The stock continued to trend upward on Friday, trading at $27.16 by mid-day.
The Snapchat app is used primarily to send photos and short videos to friends. It initially gained a reputation as a favored app for “sexting” among teenagers and young adults.
The app currently has 158 million average daily users, according to an amended S-1 document filed with the Securities and Exchange Commission, and more than 2.5 billion Snaps are created daily.
The company plans to use the proceeds of the IPO for general business purposes, including working capital, operating expenses and capital expenditures, according to the filing. A portion of the proceeds also may be used to buy a complimentary business, technology, product or service.
Snap reported $404.5 million in revenue for 2016, a six-fold increase from the $58.7 million it reported in the prior year. Average revenue per user rose to $1.05 per person, compared with 31 cents a year earlier.
Despite those strong revenue figures, the company lost a boatload of money. It reported a net loss of $514.6 million in 2016, compared with a net loss of $372.9 in 2015.
Looking for a Spark
The IPO’s strong performance may say more about the public appetite for a hot technology stock than the long-term prospects for Snap as a company.
“Today’s Snap was always going to be a success on the first day due to the latent hunger for tech IPOs,” noted Tim Mulligan, senior analyst at Midia Research.
The tech sector is awash in cheap venture capital, and investors were inclined to ignore their concerns about corporate governance and take a shot at this company, he told the E-Commerce Times.
“The fact that Snapchat is a niche consumer platform with little room left for user growth as evidenced by its declining growth rates, means that its going to have to find increasing ways to monetize low spending and fickle youth demographics,” suggested Mulligan.

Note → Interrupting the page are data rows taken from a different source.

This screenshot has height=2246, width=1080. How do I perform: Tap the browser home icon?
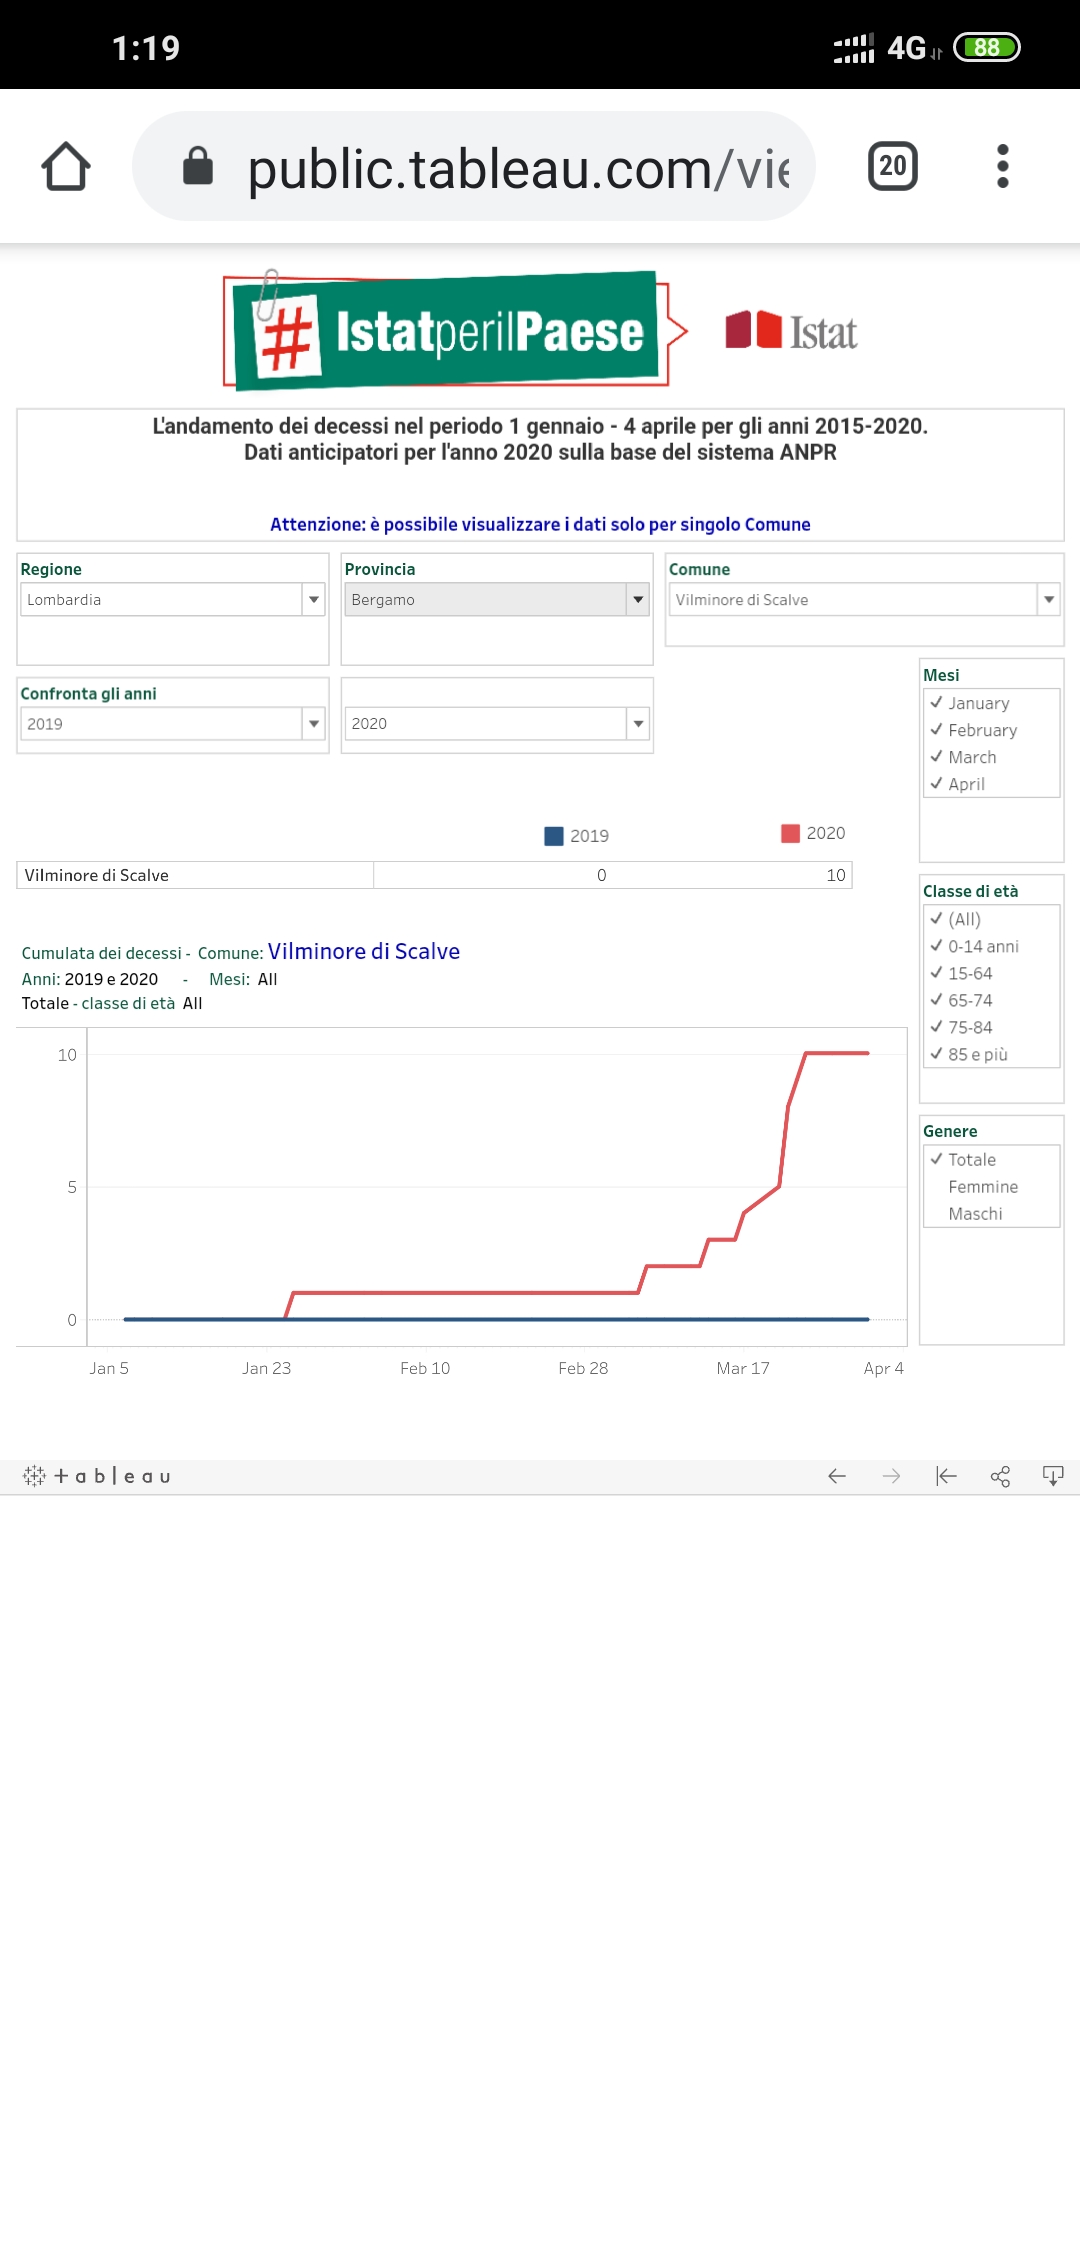[66, 166]
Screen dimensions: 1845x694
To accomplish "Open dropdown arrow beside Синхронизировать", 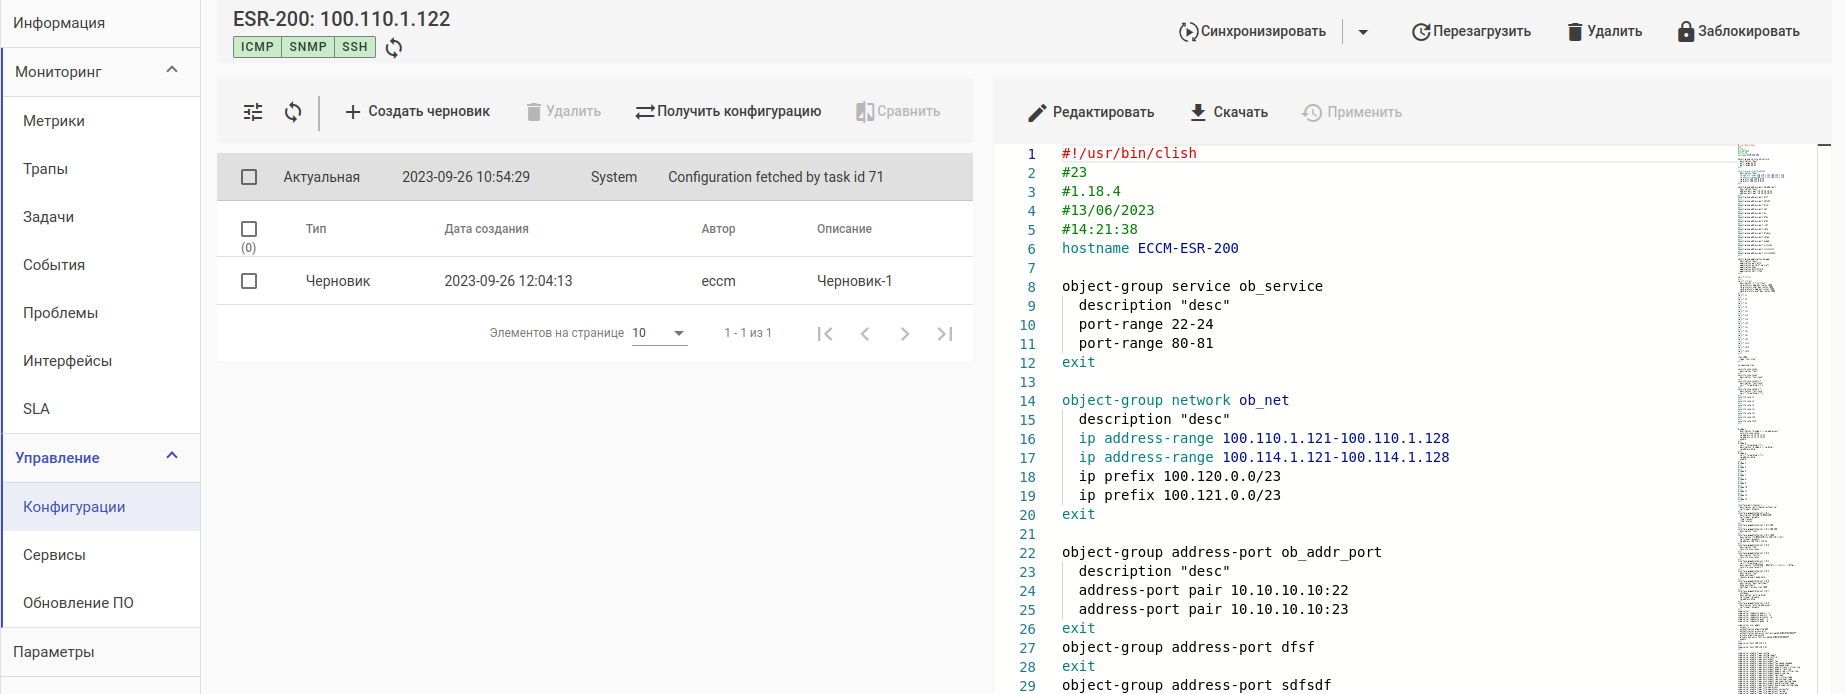I will [1363, 32].
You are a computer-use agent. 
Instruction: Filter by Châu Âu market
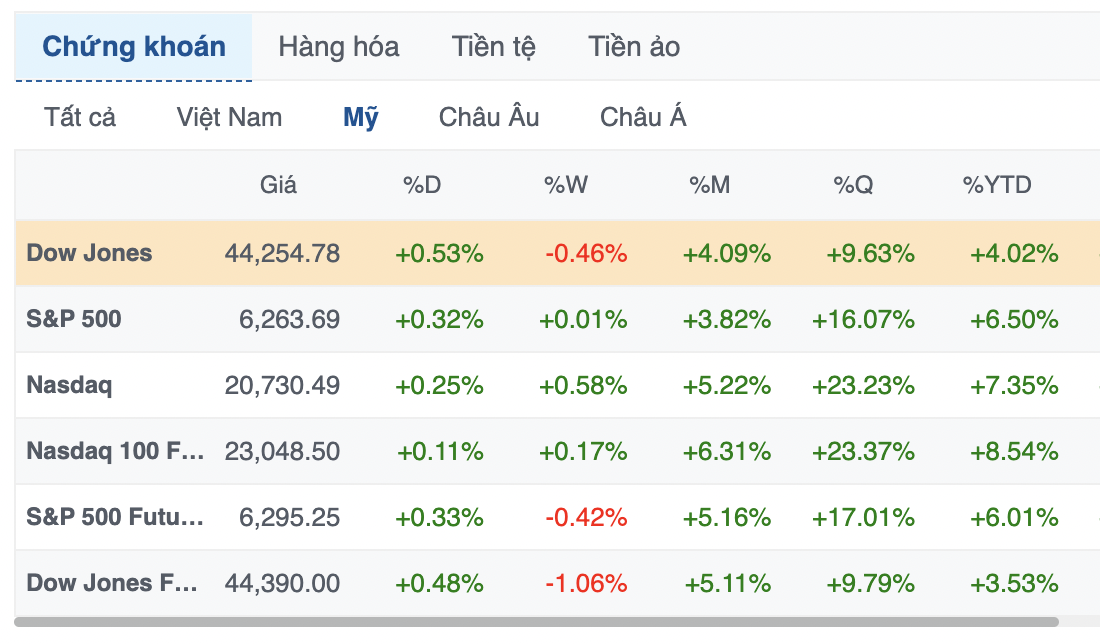(489, 117)
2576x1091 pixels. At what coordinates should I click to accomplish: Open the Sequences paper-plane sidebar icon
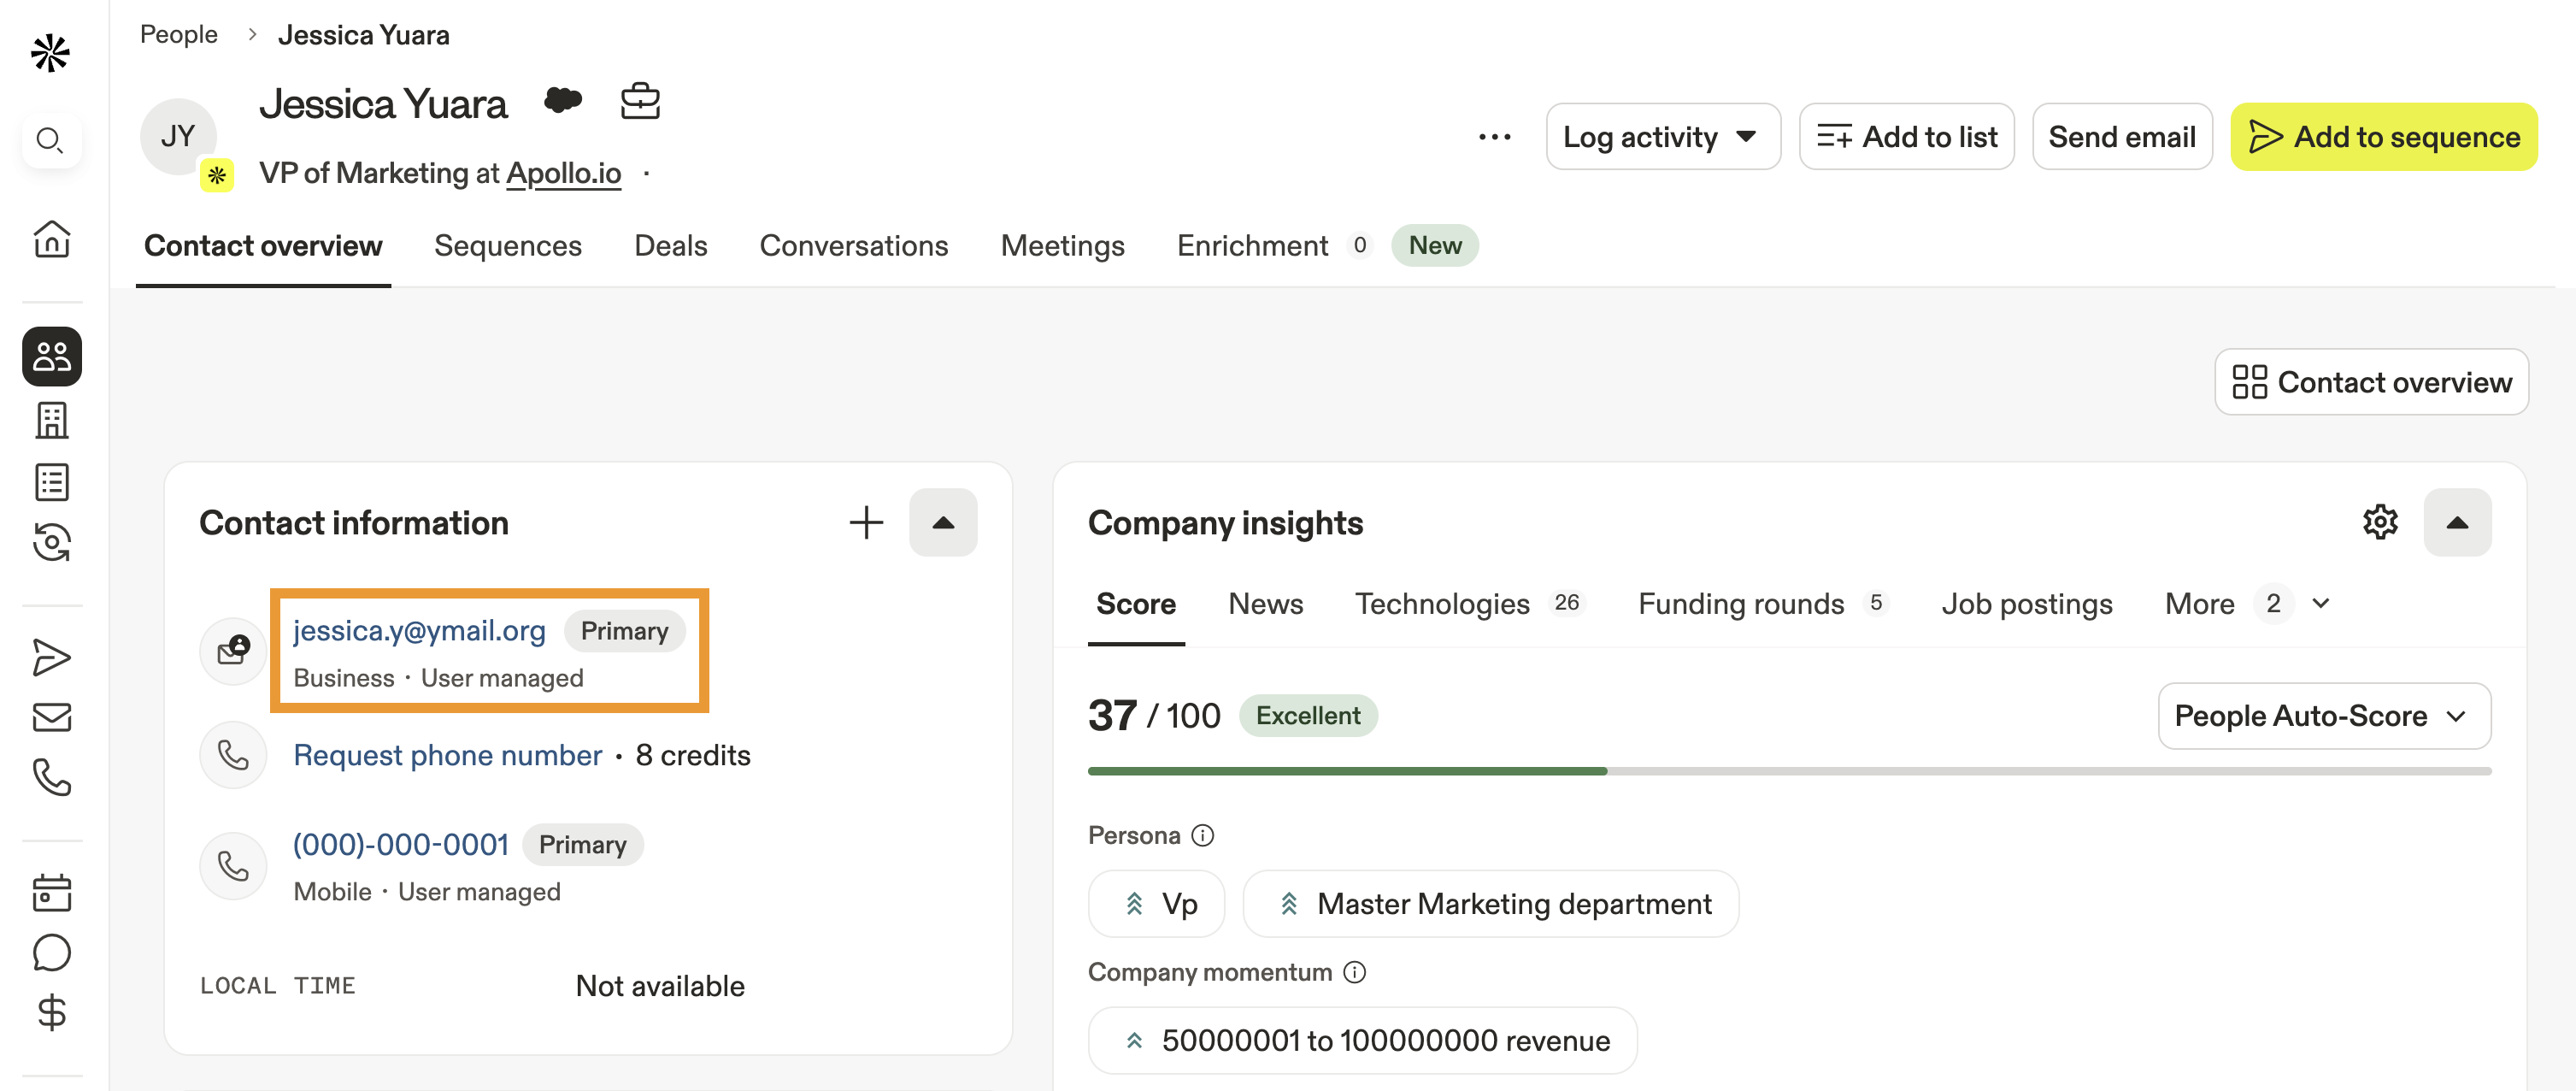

Snapchat is in position to benefit from strong revenue growth, due to relatively high CPMs and increasing ARPU, but it will face increasing costs as it moves from a relatively low-cost messaging app into a full-blown platform with video, warned Jack Kent, a director at IHS Markit.
Snapchat must be wary of competitors that operate on much bigger customer bases and have the ability to copy many of Snapchat’s innovative ideas and bring them to a wider audience, he told the E-Commerce Times.
One possible solution could be to focus on expansion into Asia and other emerging markets.
Skating on Thin Ice?
There is still concern that Snapchat may be little more than a passing fad with a big following among teens, but questionable staying power, said Michael Jude, a program manager at Stratecast/Frost & Sullivan.
“Since it is aimed at a younger demographic, it isn’t clear how much buying power it represents, thus impacting potential ad revenues,” he told the E-Commerce Times.
“This IPO has little in the way of economic fundamentals under it,” observed Rob Enderle, principal analyst at the Enderle Group.
It “thus should work as a Ponzi scheme, in that the last folks in before the stock corrects will likely lose a lot of money,” he told the E-Commerce Times.